Two forecasters tackle the stock market's big question
(MONEY Magazine) – Among the concerns holding down the stock market is the sneaking suspicion that there ought to be inflation. Commodity prices are up, productivity is down, and the minutes of December's Federal Reserve meeting show policymakers are worried. Yet the latest consumer price index numbers look benign. So are higher prices coming? Below, two leading stock market watchers offer contrasting views.

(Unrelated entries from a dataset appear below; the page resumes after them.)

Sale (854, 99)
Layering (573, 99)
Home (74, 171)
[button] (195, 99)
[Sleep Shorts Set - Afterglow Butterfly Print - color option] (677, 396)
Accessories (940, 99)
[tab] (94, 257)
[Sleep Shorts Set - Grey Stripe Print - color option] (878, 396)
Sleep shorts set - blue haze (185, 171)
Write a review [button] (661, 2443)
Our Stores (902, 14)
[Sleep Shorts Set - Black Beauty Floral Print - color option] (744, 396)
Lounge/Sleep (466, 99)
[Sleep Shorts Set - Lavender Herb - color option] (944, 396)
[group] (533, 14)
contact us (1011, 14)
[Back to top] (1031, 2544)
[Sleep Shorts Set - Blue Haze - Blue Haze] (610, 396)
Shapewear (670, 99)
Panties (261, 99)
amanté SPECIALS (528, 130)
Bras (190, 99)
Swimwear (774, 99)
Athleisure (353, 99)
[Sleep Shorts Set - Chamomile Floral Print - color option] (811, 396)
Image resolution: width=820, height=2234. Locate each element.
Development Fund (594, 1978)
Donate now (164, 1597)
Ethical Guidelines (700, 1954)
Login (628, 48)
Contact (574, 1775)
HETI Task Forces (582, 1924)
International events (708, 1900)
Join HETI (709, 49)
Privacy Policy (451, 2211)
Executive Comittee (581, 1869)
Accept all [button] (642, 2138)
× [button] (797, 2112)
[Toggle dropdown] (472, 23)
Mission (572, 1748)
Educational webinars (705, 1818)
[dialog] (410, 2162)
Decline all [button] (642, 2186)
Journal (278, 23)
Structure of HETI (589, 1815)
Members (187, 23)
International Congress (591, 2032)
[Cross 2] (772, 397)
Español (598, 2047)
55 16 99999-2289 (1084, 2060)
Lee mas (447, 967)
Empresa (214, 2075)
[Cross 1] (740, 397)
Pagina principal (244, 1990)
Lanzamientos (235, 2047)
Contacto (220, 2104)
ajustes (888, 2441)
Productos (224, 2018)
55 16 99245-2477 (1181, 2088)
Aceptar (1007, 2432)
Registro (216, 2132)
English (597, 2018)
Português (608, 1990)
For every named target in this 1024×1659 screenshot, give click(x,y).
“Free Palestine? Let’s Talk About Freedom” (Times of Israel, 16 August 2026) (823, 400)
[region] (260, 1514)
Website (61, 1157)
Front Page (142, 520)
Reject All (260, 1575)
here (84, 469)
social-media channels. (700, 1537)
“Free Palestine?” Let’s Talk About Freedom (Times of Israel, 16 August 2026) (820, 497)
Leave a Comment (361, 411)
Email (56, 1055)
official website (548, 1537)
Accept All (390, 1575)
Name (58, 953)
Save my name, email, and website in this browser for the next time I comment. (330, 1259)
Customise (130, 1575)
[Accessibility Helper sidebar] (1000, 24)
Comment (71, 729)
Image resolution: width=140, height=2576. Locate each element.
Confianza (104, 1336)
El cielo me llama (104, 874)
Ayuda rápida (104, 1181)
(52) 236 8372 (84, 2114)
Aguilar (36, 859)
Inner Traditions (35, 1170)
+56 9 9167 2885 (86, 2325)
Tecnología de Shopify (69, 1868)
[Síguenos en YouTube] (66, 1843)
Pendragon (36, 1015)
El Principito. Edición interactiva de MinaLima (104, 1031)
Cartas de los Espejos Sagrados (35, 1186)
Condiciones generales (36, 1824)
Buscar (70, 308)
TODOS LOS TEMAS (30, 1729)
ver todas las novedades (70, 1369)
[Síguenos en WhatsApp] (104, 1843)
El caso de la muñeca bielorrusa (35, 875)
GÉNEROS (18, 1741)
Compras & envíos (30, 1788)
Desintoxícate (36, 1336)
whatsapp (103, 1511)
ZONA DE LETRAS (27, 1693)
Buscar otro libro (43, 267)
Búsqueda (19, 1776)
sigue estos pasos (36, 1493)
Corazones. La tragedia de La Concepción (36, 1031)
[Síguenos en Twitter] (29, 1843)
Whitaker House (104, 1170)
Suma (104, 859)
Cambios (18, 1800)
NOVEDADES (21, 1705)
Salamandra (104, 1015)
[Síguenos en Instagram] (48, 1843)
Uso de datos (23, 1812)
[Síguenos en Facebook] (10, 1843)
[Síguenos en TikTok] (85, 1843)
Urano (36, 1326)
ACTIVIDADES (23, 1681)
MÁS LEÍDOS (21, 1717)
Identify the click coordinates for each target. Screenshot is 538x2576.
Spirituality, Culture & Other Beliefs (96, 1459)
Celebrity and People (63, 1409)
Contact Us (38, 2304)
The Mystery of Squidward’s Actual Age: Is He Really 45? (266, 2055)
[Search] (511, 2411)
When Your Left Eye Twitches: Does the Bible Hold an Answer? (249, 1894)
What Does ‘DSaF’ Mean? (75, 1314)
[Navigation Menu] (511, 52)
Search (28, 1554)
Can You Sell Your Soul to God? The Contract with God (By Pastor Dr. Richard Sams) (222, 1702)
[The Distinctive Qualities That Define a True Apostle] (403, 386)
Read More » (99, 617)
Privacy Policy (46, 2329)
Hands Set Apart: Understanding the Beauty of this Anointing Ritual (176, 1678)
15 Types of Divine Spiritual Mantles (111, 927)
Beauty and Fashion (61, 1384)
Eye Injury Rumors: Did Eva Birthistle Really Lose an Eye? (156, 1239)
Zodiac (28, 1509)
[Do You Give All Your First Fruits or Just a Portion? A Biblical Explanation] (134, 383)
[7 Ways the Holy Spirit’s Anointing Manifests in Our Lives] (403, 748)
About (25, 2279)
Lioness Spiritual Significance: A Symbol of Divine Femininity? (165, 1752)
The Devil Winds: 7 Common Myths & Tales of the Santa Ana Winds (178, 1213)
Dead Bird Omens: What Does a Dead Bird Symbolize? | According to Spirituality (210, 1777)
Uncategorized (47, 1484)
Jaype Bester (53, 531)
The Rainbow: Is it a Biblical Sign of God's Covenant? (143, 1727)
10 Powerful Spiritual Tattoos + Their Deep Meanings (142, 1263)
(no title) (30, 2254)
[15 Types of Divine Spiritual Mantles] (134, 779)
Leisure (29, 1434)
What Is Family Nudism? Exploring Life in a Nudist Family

You can count Ed Yardeni, chief investment strategist with Akron mutual fund manager Oak & Associates, among the bulls. He predicts inflation will remain around 2% for years to come. His reason: As the U.S. and the rest of the world embrace free trade, competition increases, which keeps prices down. "Energy prices are high, commodities have gone up, health-care costs have gone up. But can these increases be passed through to the end user? For the most part, they can't," he says. So businesses must innovate or suffer lower profits.
Thomas McManus, chief investment officer for Banc of America Securities, disagrees. "Companies have been disappointing shareholders [with lower earnings] rather than customers as costs rise," he says. "But they can't disappoint investors continually, so companies will have to start raising prices."
McManus notes that makers of luxury goods and low-end staples like candy bars are already raising prices. He expects prices to jump 3% in 2005, 30% more than in 2004. True, that's a single percentage point more than Yardeni sees, but it's significant: Yardeni is as bullish on the stock market as he is on inflation. McManus thinks that with rising inflation and low stock-dividend yields, the market has nowhere to go but down.